» **Problem description**: Write out the records as a numbered list, starting with the line that contains "is (740, 581)." and continuing through the line that contains "angle-select: 45 is", leaving out blank lines.

*** Opening of Provided material ***

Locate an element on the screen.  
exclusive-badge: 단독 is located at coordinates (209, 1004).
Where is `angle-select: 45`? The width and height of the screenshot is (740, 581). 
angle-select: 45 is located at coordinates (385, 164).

*** Close of Provided material ***
*** Opening of Provided material ***

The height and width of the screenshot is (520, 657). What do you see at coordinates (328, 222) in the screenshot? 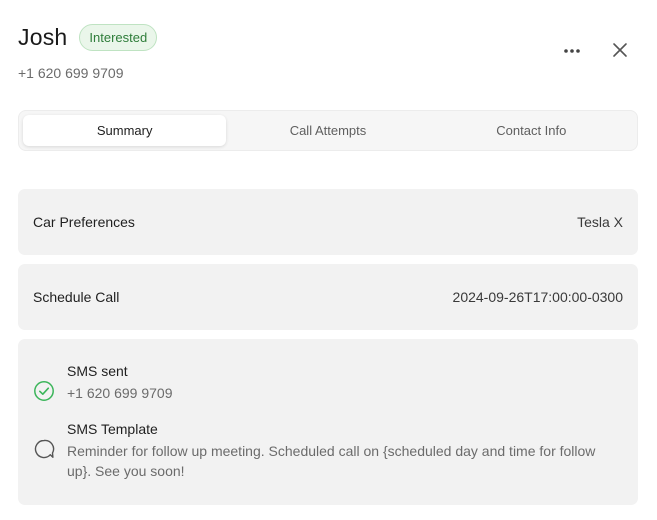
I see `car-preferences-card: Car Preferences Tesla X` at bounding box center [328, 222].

*** Close of Provided material ***
*** Opening of Provided material ***

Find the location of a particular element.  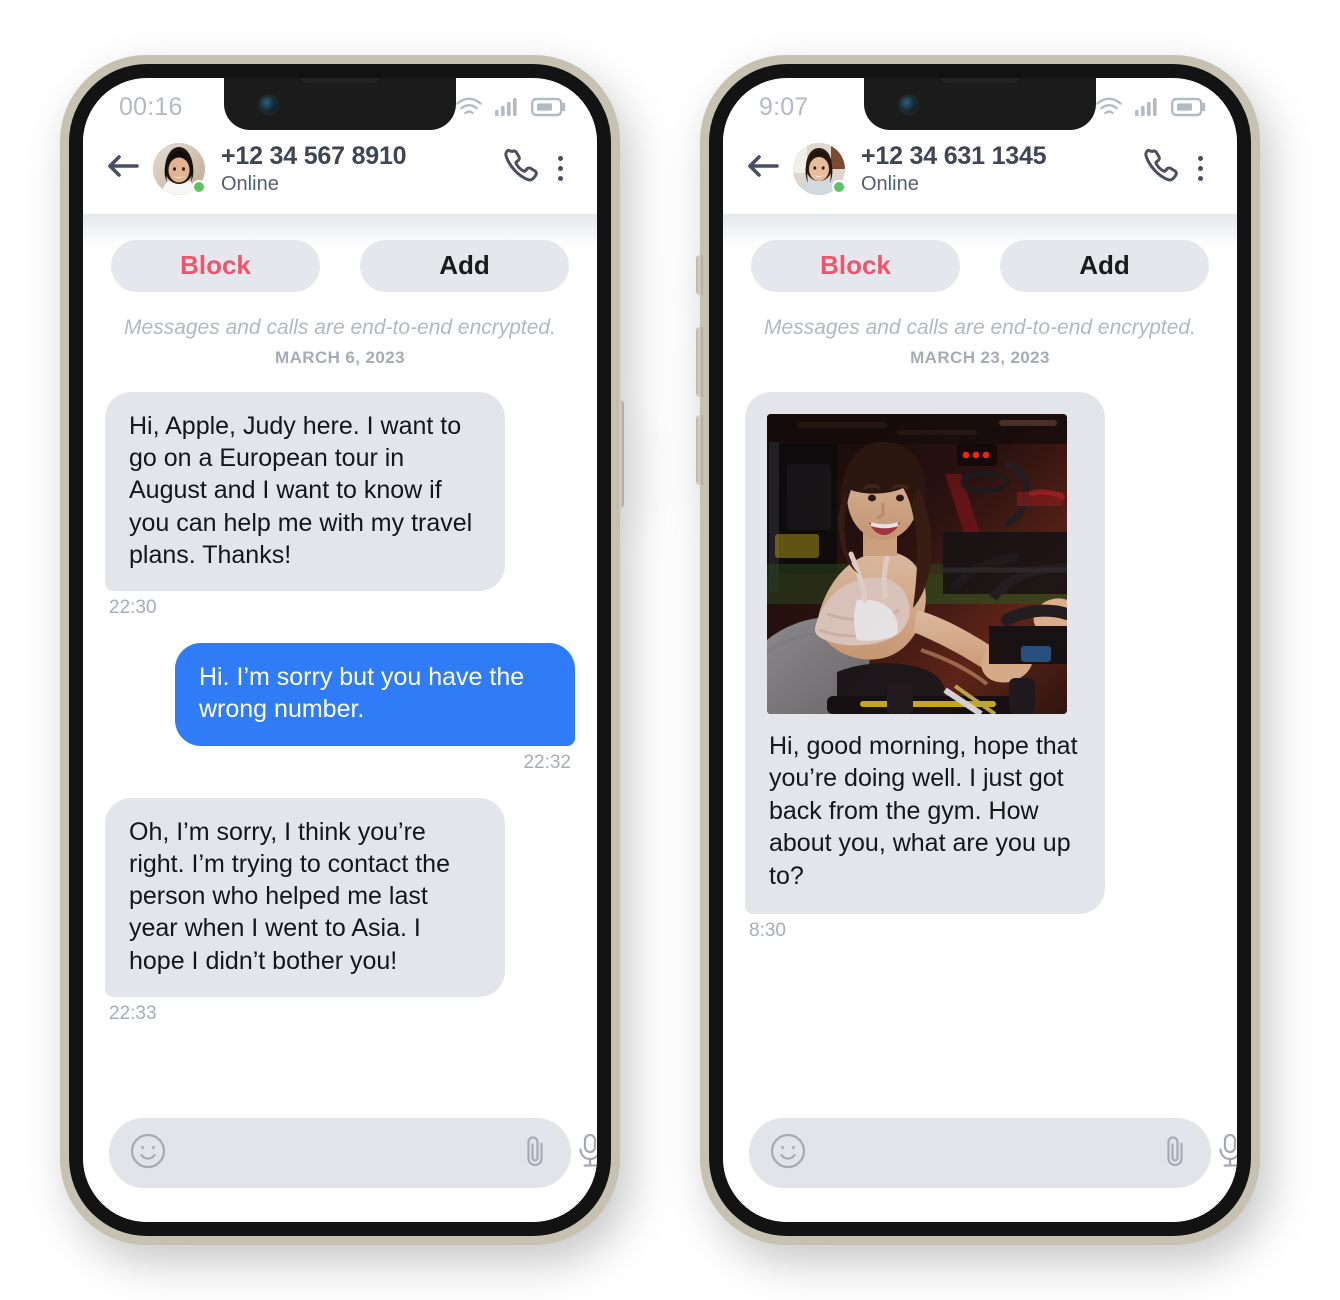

*** Close of Provided material ***

» **Answer space**:
1. Where is `angle-select: 45`? The width and height of the screenshot is (740, 581). 
2. angle-select: 45 is located at coordinates (385, 164).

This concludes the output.